Problems to work on:
**a.** Reproduce a portion of the article on Emile Ratelband's age petition word for word, beginning at the words "Absurd, right?  Yes, but" and stopping after "determine one’s age?".
**b.** Answer these questions using the article on Emile Ratelband's age petition:
(i) To what age is Emile Ratelband asking a court to legally change his age?
(ii) How old would the historically 60-year-old man have been at the time of the first moon landing?
(iii) What true age does the hypothetical person who feels older than they are claim, leading to the conclusion that they are dead?

Reading passage:
A 69 year old Dutch man, Emile Ratelband, is petitioning a court to legally change his age to 49. For him, it is an exercise of personal autonomy: “With this free(dom) of choice, choice of name, freeness of gender, I want to have my own age. I want to control myself.”  He told The Washington Post that “we can make our own decisions if we want to change our name, or if we want to change our gender. So I want to change my age. My feeling about my body and about my mind is that I’m about 40 or 45.”

Absurd, right?  Yes, but not given the logic of the transgender movement. If we have absolute autonomy over ourselves, such that we can deny biological reality due to our feelings, it’s not a stretch to think we have the autonomy to deny historical reality because of our feelings too. If feelings rather than biology determine one’s gender, then why can’t feelings rather than history determine one’s age?

Of course, this leads to absurdities. A man who is historically 60 years old but feels like his true age is 40 would have to say that he is not old enough to remember the first moon landing, when in fact, he would have been 9 years old at the time and surely remembers the historic event.  And how would he determine his historical age at any given point in the past?  Would he divide the number of days he’s lived (21,900) by 40 to arrive at his own personal year of 547.5 days?  Something that happened when he was actually 45 would have to be redefined to age 30?

What if someone feels older than they are?  Why can’t a person say they feel like their true age is 150, and since no one can live to be 150 years old, they are actually dead rather than alive?  What if that person tells others to stop telling him that he’s alive, because he finds it offensive?  If autonomy means we have a right to our own biological and historical reality, why can’t we determine whether we are dead or alive?  Of course, that’s absurd.  But so is thinking that a man is truly a woman simply because he feels that way.  There is no end to the absurdities we can concoct once we enthrone feelings as the true reality.

Entries provided:
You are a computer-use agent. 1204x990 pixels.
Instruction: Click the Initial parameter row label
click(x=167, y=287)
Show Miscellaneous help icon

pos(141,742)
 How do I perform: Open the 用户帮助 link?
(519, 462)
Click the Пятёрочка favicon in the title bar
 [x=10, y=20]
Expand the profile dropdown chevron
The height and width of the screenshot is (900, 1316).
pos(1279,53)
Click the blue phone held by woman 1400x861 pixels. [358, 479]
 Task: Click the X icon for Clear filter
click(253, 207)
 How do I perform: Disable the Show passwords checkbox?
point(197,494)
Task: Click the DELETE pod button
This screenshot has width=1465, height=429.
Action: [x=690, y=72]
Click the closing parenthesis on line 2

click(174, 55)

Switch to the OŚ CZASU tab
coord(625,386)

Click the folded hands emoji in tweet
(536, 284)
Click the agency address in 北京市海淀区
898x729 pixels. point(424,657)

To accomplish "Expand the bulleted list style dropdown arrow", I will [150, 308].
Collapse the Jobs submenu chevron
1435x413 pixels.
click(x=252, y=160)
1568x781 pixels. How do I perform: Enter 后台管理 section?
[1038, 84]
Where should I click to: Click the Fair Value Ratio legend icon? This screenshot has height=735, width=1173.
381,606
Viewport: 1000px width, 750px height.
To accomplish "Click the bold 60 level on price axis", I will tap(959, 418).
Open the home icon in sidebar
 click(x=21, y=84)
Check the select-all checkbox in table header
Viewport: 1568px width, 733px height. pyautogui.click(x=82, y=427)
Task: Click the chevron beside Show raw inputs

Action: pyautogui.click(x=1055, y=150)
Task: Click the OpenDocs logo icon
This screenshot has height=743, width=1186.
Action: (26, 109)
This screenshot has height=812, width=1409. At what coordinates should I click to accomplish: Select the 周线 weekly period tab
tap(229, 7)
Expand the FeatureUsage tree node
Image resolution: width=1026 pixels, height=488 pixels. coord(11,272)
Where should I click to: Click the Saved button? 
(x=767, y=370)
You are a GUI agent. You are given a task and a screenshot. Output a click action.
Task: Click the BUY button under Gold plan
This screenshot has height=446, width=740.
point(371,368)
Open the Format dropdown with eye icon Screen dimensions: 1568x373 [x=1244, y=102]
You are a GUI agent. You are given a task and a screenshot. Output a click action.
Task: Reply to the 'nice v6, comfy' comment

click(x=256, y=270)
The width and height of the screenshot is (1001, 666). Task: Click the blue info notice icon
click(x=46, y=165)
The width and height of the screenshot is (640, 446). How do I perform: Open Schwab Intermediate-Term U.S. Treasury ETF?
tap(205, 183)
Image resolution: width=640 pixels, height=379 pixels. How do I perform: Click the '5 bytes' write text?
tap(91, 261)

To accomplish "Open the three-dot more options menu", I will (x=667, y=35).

Responses per task:
**a.**
Absurd, right?  Yes, but not given the logic of the transgender movement. If we have absolute autonomy over ourselves, such that we can deny biological reality due to our feelings, it’s not a stretch to think we have the autonomy to deny historical reality because of our feelings too. If feelings rather than biology determine one’s gender, then why can’t feelings rather than history determine one’s age?

**b.**
(i) 49
(ii) 9 years old
(iii) 150